## What you are asked to do
Determine how many lines of the data below contain "Task", then give only that number.

## Data for this exercise
((
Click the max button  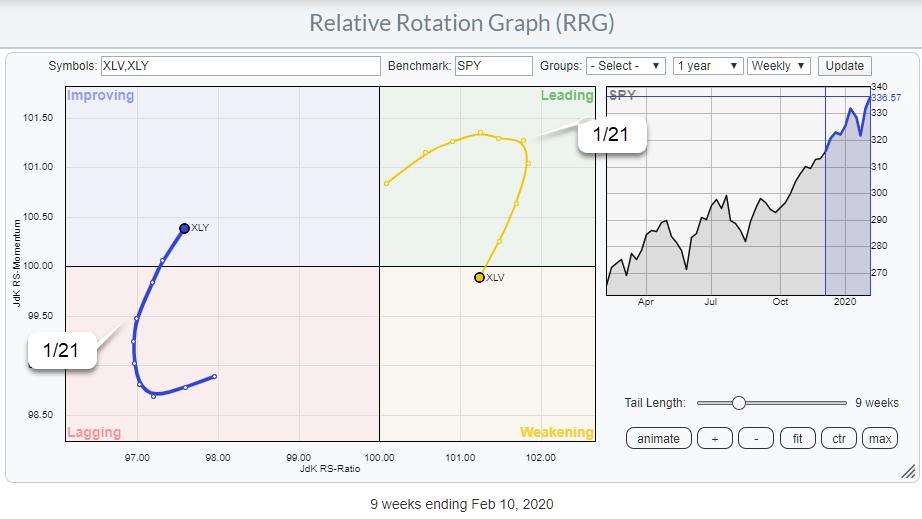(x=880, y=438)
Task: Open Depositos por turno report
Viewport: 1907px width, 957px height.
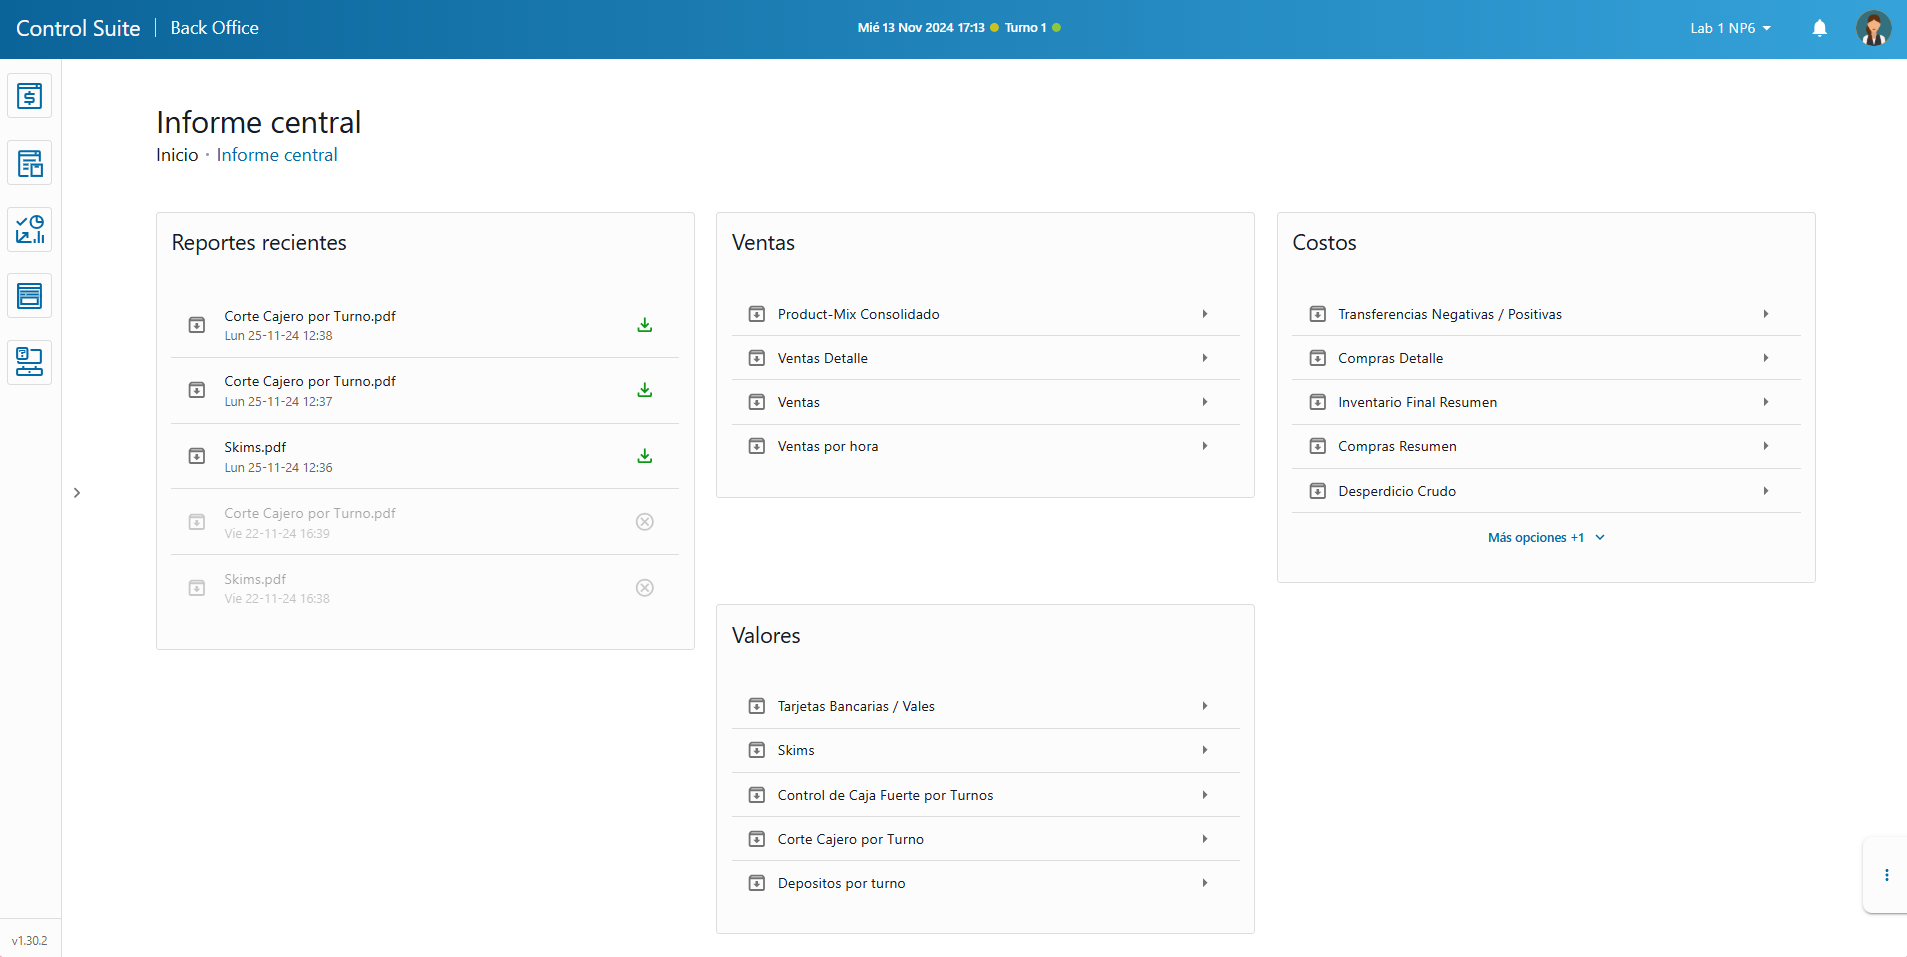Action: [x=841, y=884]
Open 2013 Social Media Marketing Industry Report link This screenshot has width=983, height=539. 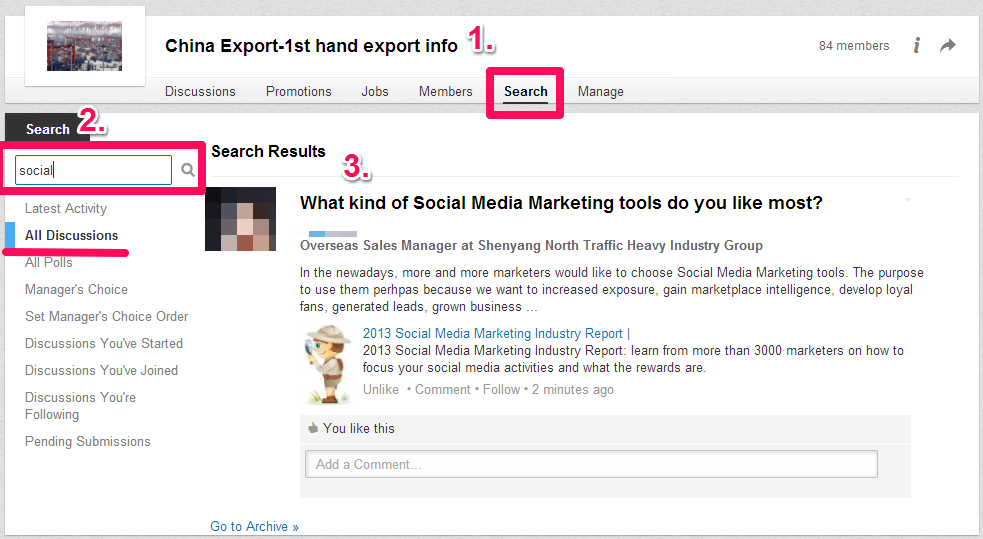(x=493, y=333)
))
((
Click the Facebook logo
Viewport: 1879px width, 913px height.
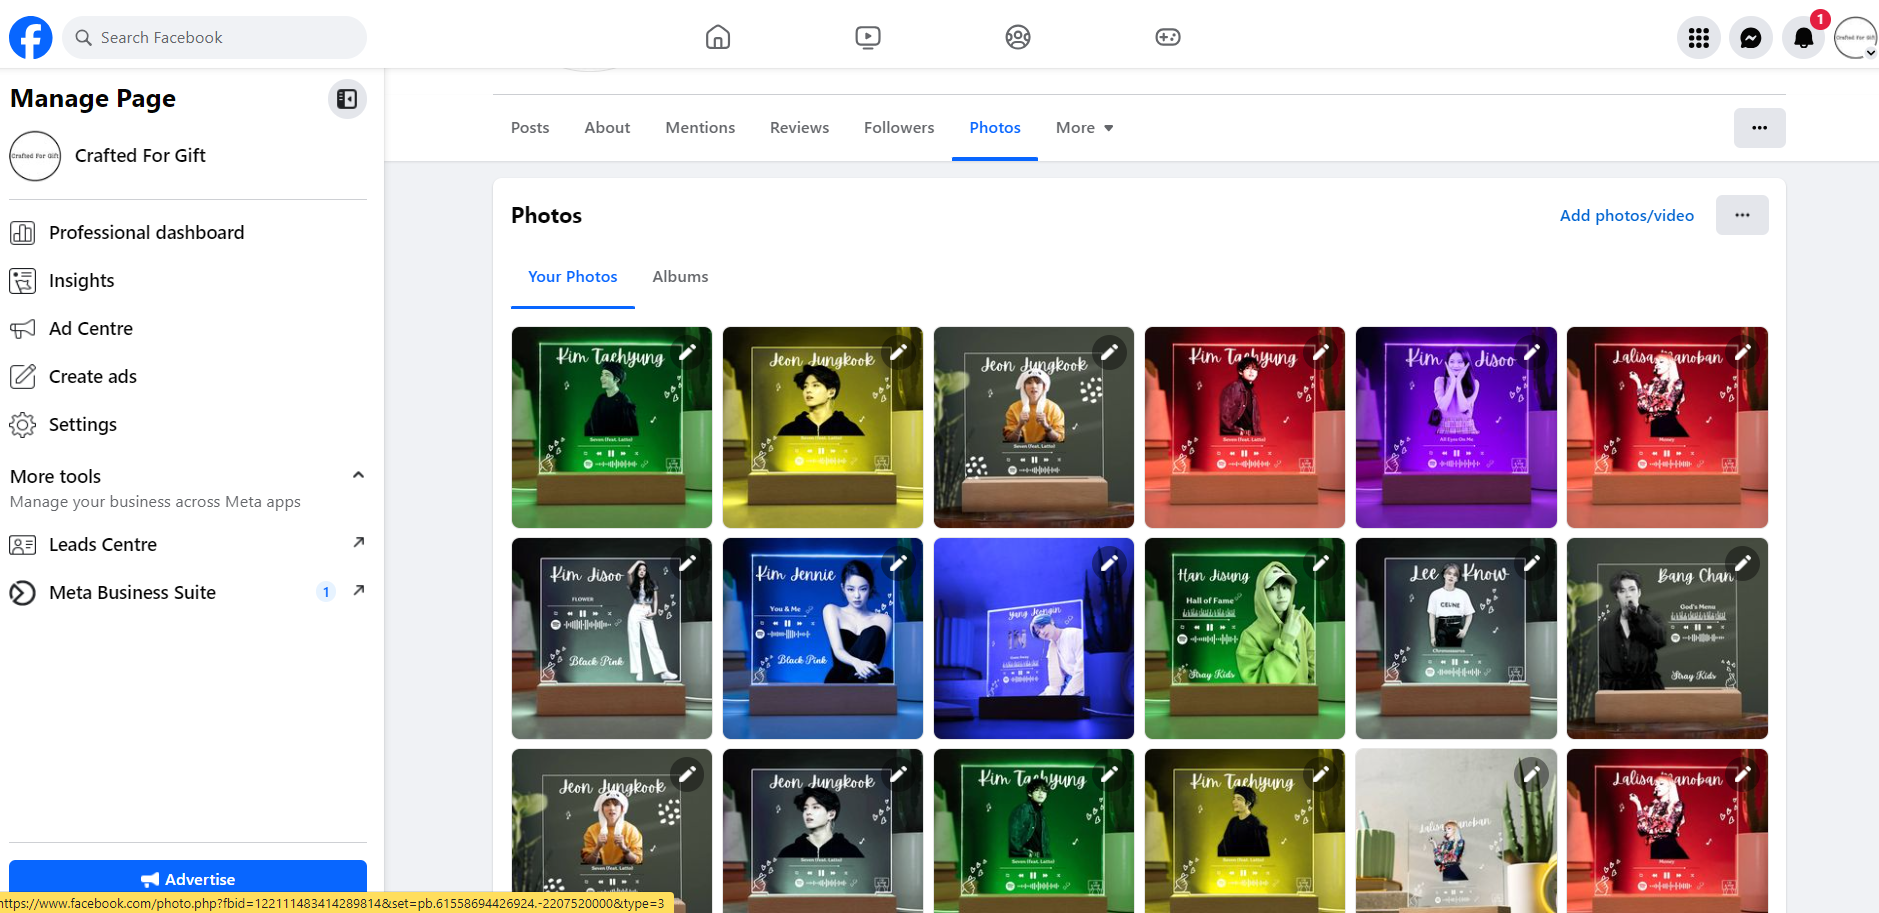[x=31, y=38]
))
((
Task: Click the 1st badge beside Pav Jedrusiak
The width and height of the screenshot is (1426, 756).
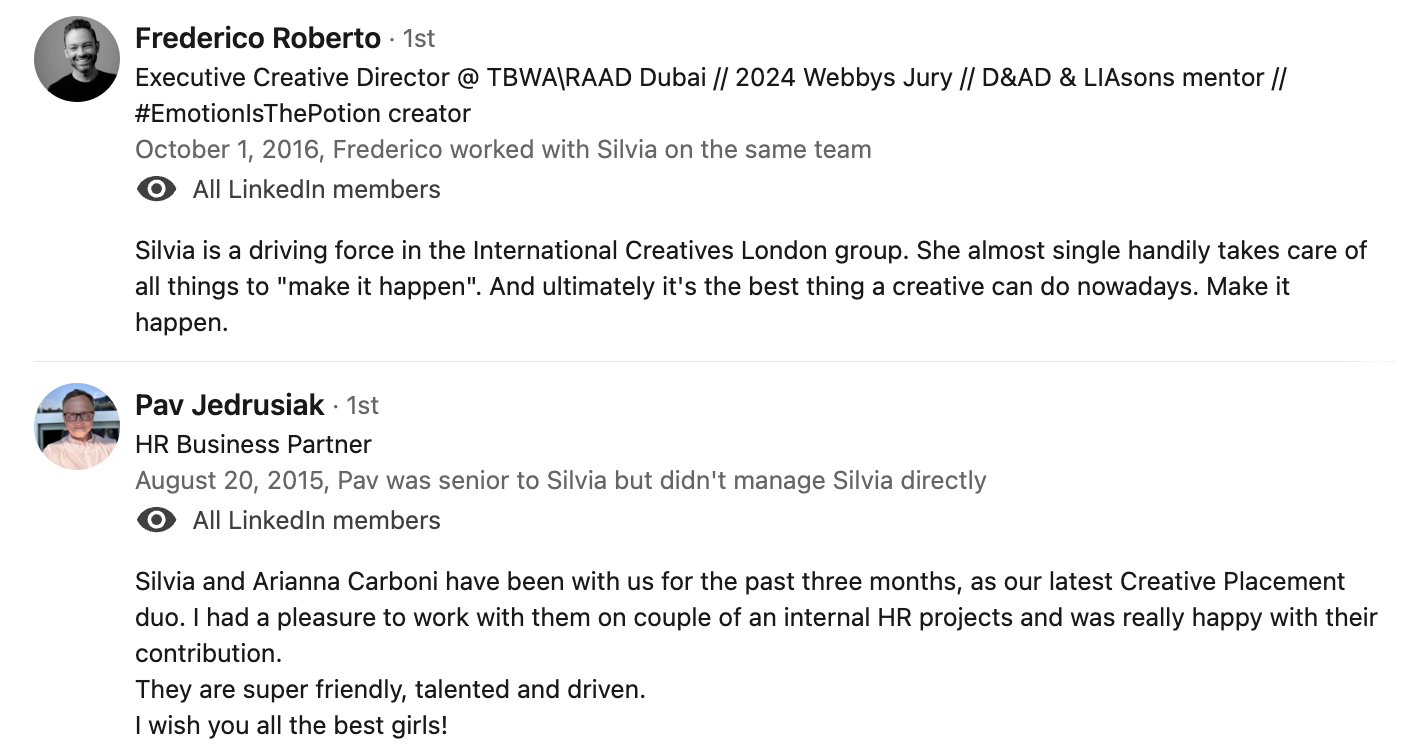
))
## Exercise answer
2